_REQUIRED TASKS:_
1. Please explain in one to three sentences why the battery prognostics introduction calls online personalization a practical requirement rather than an optional refinement.
2. Update the battery prognostics introduction from "Lithium-ion batteries are" through "battery assets [2].", replacing "maintenance scheduling" with "repair scheduling", and write out the revised passage.

── SOURCE DOCUMENT ──

Lithium-ion batteries are now widely deployed in energy-storage and electrified systems, where safety margins, service continuity, and maintenance costs increasingly depend on accurate degradation tracking [1,2]. In such settings, battery management is concerned not only with instantaneous operating states, but also with remaining useful life and the prediction of future degradation [3,4]. Two quantities are commonly used for this purpose. Remaining useful life (RUL) refers to the number of cycles remaining before end-of-life, whereas state of health (SOH) reflects the gradual loss of available capacity during use [5]. Reliable estimation of these quantities is therefore important not only for fault prevention, but also for maintenance scheduling, service planning, and the effective utilization of battery assets [2].
Battery prognostics is complicated by heterogeneity across cells and by nonstationary degradation within each cell. Even under similar nominal operating conditions, batteries can follow different aging trajectories, and the degradation rate of a single cell may change over its lifetime [6,7]. This variability can leave a global model trained offline noticeably mismatched to a given target cell when applied directly [8,9]. Online personalization is therefore a practical requirement in real-time battery prognostics rather than an optional refinement [9,10]. Its implementation, however, is constrained by deployment conditions instead of unconstrained retraining [11,12]. Target-cell data are often scarce, particularly at early stages, so repeated parameter updates can become more vulnerable to limited data while also adding computational overhead [9,13]. The temporal context used for prediction also matters: a history span that is informative during slow aging may become less appropriate when degradation accelerates or nears a knee point [7,14]. Online battery personalization must therefore be considered not only from the perspective of prediction accuracy, but also in terms of update cost, adaptation risk, and the suitability of the temporal context.
Ma et al. [8] provide a representative online-transfer setting for studying this issue, in which a CNN–LSTM predictor is trained offline and then adapted online to each target cell under a clear and reproducible protocol. This setting makes the gap between offline generalization and cell-specific behavior explicit and provides a stable reference for comparison under comparable conditions. However, two bottlenecks remain prominent in this setting. The first concerns update burden and adaptation risk: even partial fine-tuning may still require non-negligible online computation and may increase adaptation risk when the target stream is short, noisy, or data-deficient [11,13]. The second concerns temporal-context mismatch: the fixed recent-history span used to construct the model input may not remain equally suitable across different cells or across different aging stages [7,14]. Addressing these two issues without replacing the baseline predictor is therefore of direct practical relevance.
In this work, we study a lightweight extension of the same representative online-transfer setting of Ma et al. [8] rather than proposing a new backbone architecture. The backbone architecture and the fixed input length are kept unchanged so that the comparison remains anchored to the same deployment-oriented baseline. Instead, we focus on two constrained modifications to the online procedure. First, we replace backbone fine-tuning with a parameter-efficient update path built around a small adapter and an auxiliary SOH branch, aiming to reduce update burden and limit overfitting during online personalization. Second, the fixed recent-history span is replaced with an adaptive windowing rule that adjusts the effective history span while preserving the same number of sampled input cycles. In this way, the study targets practical deployability under limited online resources rather than architectural complexity.

───
── RECORDS SHOWN ──

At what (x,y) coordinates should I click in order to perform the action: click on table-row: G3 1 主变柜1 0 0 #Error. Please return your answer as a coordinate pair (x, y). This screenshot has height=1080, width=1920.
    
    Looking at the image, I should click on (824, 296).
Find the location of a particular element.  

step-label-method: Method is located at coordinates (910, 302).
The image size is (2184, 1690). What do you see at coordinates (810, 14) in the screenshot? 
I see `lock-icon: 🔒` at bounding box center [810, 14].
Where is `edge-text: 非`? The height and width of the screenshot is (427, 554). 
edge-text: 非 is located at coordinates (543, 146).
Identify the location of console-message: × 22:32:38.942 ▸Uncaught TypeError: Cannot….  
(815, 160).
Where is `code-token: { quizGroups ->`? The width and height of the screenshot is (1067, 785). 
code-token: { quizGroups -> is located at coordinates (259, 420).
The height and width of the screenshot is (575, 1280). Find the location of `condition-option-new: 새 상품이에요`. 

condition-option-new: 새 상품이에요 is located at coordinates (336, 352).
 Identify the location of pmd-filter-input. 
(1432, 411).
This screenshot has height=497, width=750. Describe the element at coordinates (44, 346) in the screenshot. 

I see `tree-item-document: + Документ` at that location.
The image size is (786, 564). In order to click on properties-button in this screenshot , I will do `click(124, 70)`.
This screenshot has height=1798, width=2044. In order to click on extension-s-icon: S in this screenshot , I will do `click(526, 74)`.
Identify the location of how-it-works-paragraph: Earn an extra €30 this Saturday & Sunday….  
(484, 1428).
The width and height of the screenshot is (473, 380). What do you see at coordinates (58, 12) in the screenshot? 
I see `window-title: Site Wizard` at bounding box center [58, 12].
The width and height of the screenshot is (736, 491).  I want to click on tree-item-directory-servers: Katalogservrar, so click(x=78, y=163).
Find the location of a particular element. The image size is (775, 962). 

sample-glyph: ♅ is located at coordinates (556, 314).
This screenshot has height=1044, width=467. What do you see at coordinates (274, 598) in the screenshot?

───

_LIST OF ANSWERS:_
1. Batteries can follow different aging trajectories even under similar nominal operating conditions, and a single cell's degradation rate may change over its lifetime. Because of this variability, a global model trained offline can be noticeably mismatched to a given target cell when applied directly.

2.
Lithium-ion batteries are now widely deployed in energy-storage and electrified systems, where safety margins, service continuity, and maintenance costs increasingly depend on accurate degradation tracking [1,2]. In such settings, battery management is concerned not only with instantaneous operating states, but also with remaining useful life and the prediction of future degradation [3,4]. Two quantities are commonly used for this purpose. Remaining useful life (RUL) refers to the number of cycles remaining before end-of-life, whereas state of health (SOH) reflects the gradual loss of available capacity during use [5]. Reliable estimation of these quantities is therefore important not only for fault prevention, but also for repair scheduling, service planning, and the effective utilization of battery assets [2].